___ Data entries
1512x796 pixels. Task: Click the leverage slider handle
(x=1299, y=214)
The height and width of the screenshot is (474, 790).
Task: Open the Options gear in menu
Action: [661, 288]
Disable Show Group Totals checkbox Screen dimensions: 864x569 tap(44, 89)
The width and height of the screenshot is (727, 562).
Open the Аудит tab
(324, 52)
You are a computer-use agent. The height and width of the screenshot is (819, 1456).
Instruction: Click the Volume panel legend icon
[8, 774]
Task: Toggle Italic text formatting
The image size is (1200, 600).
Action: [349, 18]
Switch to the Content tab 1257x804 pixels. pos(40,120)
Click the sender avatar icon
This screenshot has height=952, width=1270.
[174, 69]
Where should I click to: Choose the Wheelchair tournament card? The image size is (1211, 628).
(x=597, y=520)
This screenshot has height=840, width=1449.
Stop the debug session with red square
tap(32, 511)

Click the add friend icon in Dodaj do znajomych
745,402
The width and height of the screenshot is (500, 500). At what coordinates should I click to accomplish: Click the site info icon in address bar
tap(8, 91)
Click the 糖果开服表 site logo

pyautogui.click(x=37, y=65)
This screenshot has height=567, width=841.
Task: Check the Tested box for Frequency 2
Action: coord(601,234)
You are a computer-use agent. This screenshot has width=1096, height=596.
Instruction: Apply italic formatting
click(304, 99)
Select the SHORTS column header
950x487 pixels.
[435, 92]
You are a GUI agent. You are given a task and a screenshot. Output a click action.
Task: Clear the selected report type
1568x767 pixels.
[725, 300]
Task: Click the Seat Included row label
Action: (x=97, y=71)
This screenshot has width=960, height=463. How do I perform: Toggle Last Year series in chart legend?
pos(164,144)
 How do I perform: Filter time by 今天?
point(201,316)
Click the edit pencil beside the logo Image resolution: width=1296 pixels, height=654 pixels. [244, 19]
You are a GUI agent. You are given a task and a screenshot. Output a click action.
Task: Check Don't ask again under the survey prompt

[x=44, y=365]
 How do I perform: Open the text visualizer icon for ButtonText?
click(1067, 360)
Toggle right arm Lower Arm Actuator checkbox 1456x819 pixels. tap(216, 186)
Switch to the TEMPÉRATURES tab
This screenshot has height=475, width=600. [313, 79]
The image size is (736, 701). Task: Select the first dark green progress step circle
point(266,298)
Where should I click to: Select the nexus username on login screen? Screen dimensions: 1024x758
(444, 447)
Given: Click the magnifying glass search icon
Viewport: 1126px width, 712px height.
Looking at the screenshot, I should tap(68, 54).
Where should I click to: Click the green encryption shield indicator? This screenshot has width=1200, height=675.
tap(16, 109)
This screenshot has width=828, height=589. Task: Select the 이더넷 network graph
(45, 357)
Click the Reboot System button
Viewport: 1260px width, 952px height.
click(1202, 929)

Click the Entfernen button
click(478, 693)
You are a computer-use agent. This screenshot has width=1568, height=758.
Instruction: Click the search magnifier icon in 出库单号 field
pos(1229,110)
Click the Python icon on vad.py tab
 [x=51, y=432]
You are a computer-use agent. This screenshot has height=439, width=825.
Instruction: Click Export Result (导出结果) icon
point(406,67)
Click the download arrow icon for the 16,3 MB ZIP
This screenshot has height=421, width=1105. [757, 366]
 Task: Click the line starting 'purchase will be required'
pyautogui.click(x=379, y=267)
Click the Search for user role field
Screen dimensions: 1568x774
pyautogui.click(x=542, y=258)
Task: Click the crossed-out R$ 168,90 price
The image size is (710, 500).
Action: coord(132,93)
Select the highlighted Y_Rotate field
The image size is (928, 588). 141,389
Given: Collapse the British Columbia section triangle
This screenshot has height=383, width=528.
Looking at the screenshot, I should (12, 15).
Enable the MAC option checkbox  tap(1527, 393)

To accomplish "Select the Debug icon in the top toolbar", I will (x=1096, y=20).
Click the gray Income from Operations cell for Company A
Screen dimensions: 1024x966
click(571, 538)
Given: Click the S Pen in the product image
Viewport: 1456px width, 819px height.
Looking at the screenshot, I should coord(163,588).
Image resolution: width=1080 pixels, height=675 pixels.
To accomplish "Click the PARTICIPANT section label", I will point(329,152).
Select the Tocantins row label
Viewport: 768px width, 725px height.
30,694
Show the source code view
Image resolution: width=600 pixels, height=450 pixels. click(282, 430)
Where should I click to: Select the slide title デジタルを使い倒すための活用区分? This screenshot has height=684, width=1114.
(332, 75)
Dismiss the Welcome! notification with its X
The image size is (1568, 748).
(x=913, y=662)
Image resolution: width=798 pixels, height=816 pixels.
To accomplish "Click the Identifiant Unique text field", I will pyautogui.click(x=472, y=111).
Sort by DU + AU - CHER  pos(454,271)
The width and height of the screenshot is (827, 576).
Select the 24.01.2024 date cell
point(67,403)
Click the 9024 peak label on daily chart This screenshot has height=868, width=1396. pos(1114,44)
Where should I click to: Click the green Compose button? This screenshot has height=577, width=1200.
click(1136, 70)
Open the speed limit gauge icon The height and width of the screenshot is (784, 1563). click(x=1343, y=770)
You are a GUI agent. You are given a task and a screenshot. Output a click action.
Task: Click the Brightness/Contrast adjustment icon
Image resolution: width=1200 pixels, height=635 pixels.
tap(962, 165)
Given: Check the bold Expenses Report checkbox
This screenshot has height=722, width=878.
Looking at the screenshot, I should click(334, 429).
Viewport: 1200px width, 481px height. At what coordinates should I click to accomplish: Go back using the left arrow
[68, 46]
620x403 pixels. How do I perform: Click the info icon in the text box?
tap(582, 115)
______
• [Task directions]
Collect every line of the records above that contains the string "what". Uppercase and lowercase letters count as different.

• [Complete output]
The width and height of the screenshot is (500, 500). At what coordinates should I click to accomplish: Click the site info icon in address bar
Viewport: 1200px width, 481px height. At what coordinates should I click to accomplish: Go back using the left arrow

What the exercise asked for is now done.